TO BE DONE → Recast the lines as a Markdown table with the columns "Row" and "Line", starting at the line that contains "You are a GUI" and ending after the line that contains "[x=1444, y=620]". Skip blank lines, and leave the pictures out of the answer.

RECORDS FOR THE EXERCISE →
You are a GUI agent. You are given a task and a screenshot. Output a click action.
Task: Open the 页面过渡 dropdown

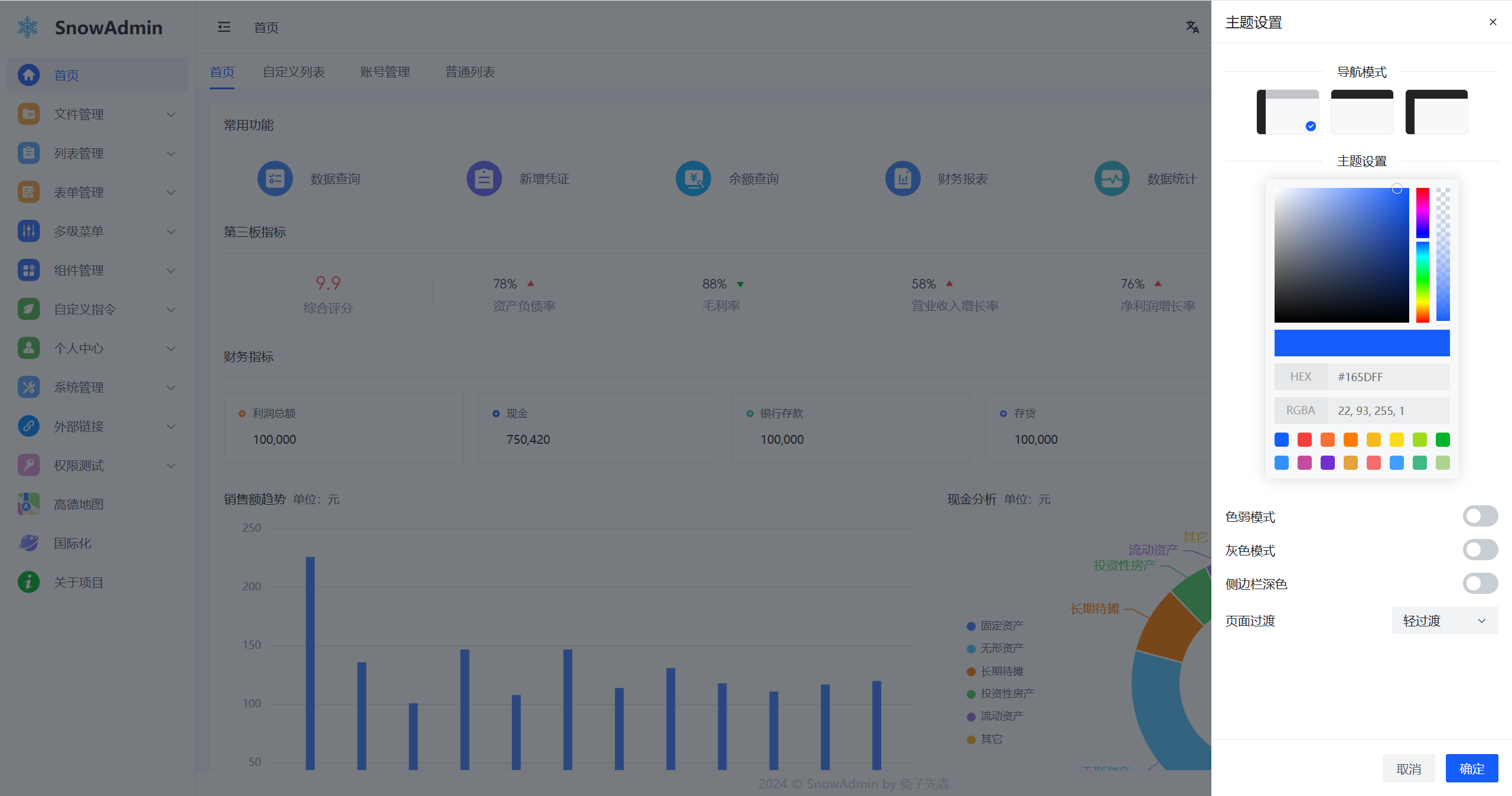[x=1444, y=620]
...
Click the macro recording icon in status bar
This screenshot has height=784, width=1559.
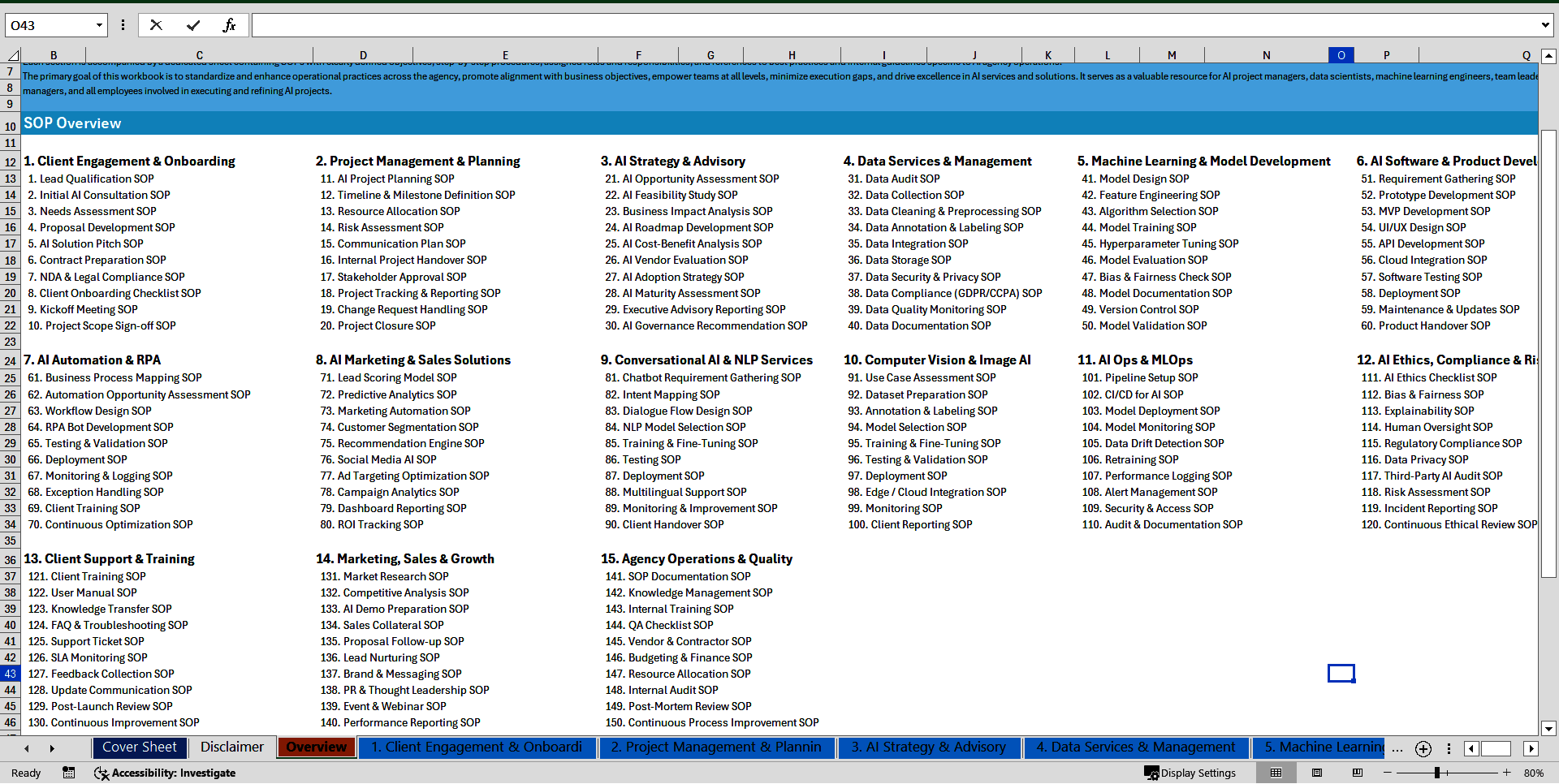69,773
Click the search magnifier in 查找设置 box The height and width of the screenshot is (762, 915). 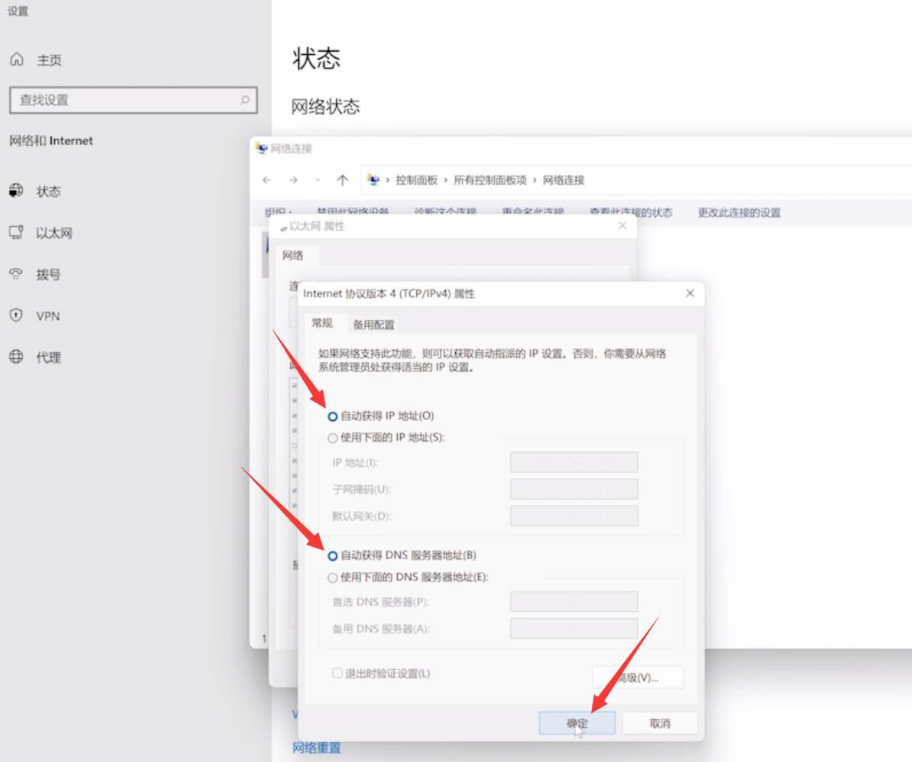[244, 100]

SOLUTION FOR THIS PROBLEM →
| Row | Line |
|---|---|
| 1 | You are a GUI agent. You are given a task and a screenshot. Output a click action. |
| 2 | Task: Open the 页面过渡 dropdown |
| 3 | [x=1444, y=620] |